In the case at hand, since the broadcaster failed to provide any advisories, it is in breach of Article 5.1 in any event. The Panel considers it helpful, however, to advise this broadcaster and others that they will be expected to include viewer advisories coming out of every commercial break for any programs which begin prior to the Watershed in any time zone in the event that their content is unsuitable for children, in accordance with the rule established in Article 5.2 of the Violence Code.

The Rebroadcast prior to the CBSC Adjudication

It appears from the correspondence that the broadcaster had intended not to replay the challenged program prior to the anticipated CBSC adjudication of this complaint and that the rescheduling was inadvertent. While there is no CBSC requirement that a program awaiting adjudication not be rebroadcast, the Council does appreciate the sensitivity of a broadcaster that decides to await the Panel's conclusions. There may occasionally be financial exigencies relating to the term of a licence or other matters that militate against a wait that is too lengthy, and this should be borne in mind by any complainant as counterpoint. Moreover, it goes without saying, since CBSC decisions can go either way, those involved on either side of a complaint should be sensitive to the overall fairness involved in a rebroadcasting decision. After all, the existence of a complaint is no more decisive as to the issue of Code compliance, on the one hand, than the initial decision of a broadcaster to air the program, on the other.

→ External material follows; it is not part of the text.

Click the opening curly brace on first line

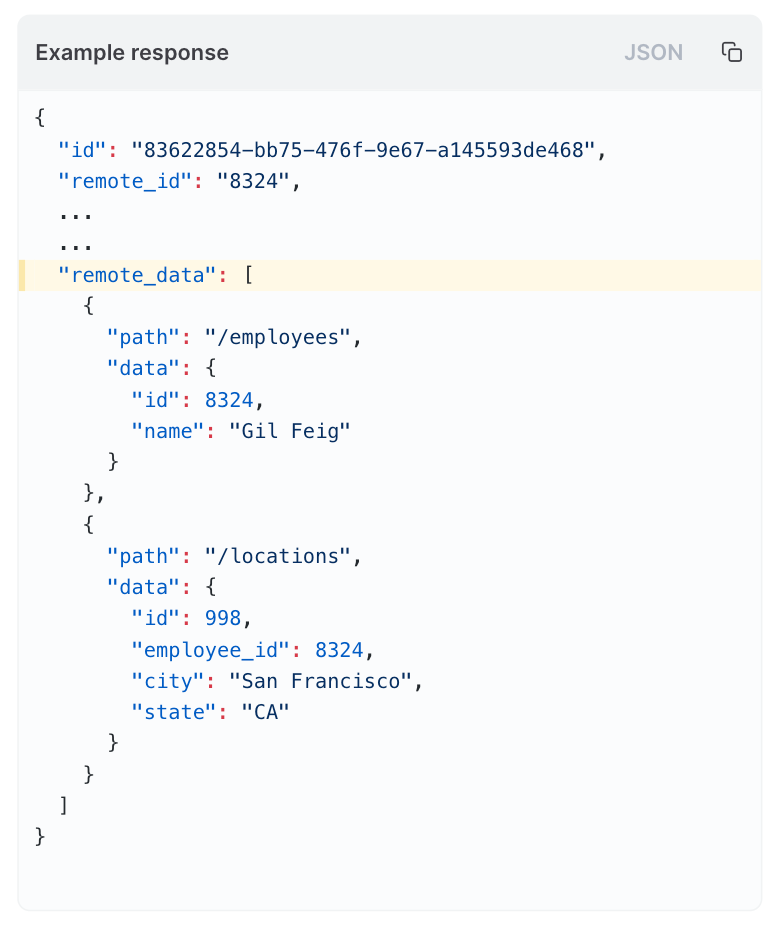[x=40, y=120]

Broadcaster Responsiveness

The Panel always takes the time to consider the broadcaster's responsiveness to the complainant's concerns, which is a part of each broadcaster's CBSC membership requirements. In this file, the broadcaster was consistent in fulfilling its obligation to reply to the complainant. History Television's representatives were helpful and forthcoming, notwithstanding their failure to satisfy the complainant. Nothing more could be asked of the broadcaster in this respect.

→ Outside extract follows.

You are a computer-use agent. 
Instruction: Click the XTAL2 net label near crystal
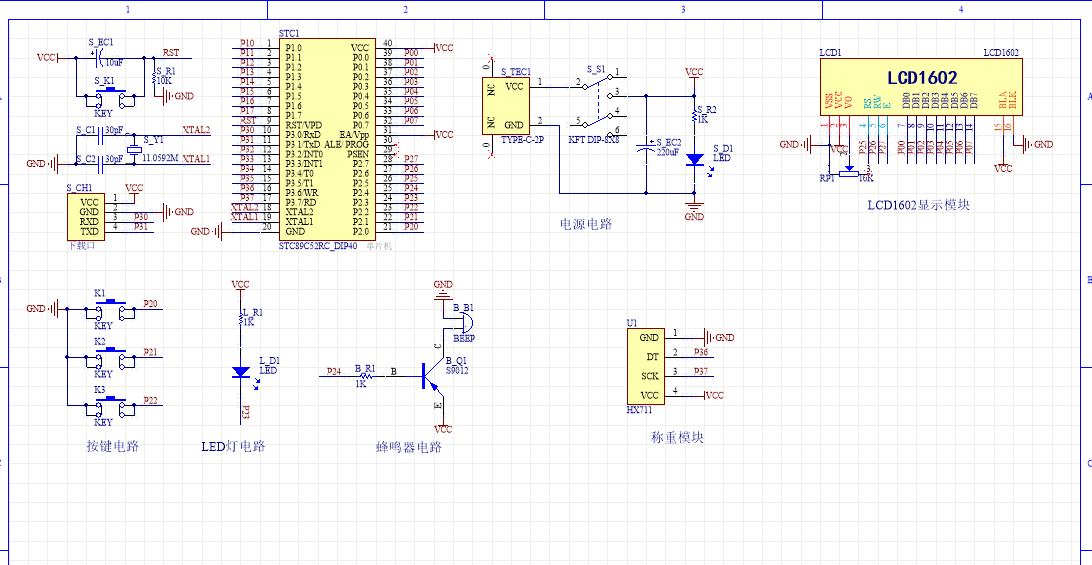pyautogui.click(x=196, y=130)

History Television is required to: 1) announce this decision, in the following terms, once during prime time within three days following the release of this decision and once more within seven days following the release of this decision in the time period in which “Argentina's Dirty War” in the series Turning Points of History was broadcast on June 18; 2) within fourteen days following the broadcast of the announcements, to provide written confirmation of the airing of the announcements to the complainants who filed the Ruling Request; and 3) at that time, to provide the CBSC with that written confirmation and with air check copies of the broadcasts of the two announcements which must be made by History Television.

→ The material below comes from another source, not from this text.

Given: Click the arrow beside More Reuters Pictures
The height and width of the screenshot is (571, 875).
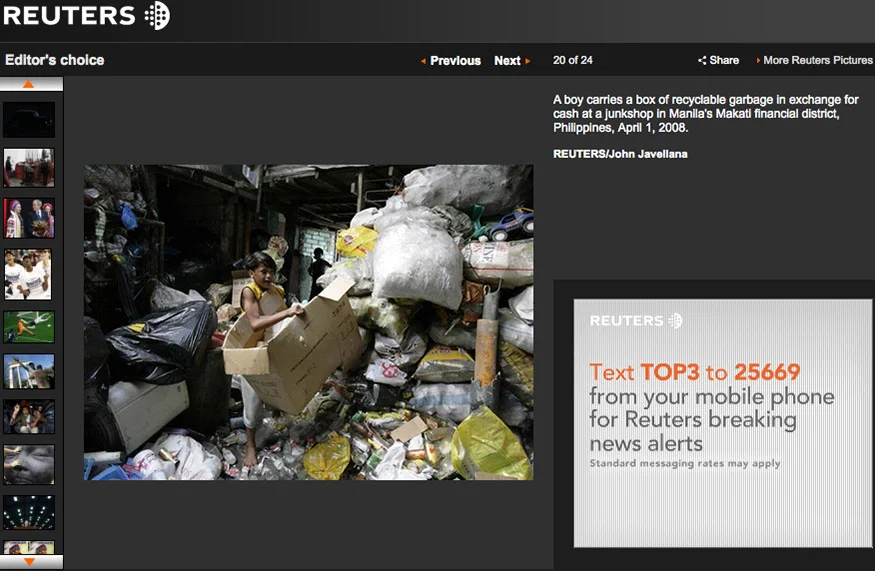Looking at the screenshot, I should (758, 60).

The National Specialty Services Panel of the Canadian Broadcast Standards Council has found that History Television has breached Article 5 of the Canadian Association of Broadcasters' Violence Code by failing to provide viewer advisories at the beginning of, and during, its broadcast of “Argentina's Dirty War” in the series Turning Points of History in June 2001. The Panel has also found that, by rebroadcasting that film with scenes intended for adult audiences prior to the Watershed hour of 9:00 pm in November 2001, and by failing to include viewer advisories on that occasion, History Television has breached Articles 3 and 5 of the Violence Code.

This decision is a public document upon its release by the Canadian Broadcast Standards Council.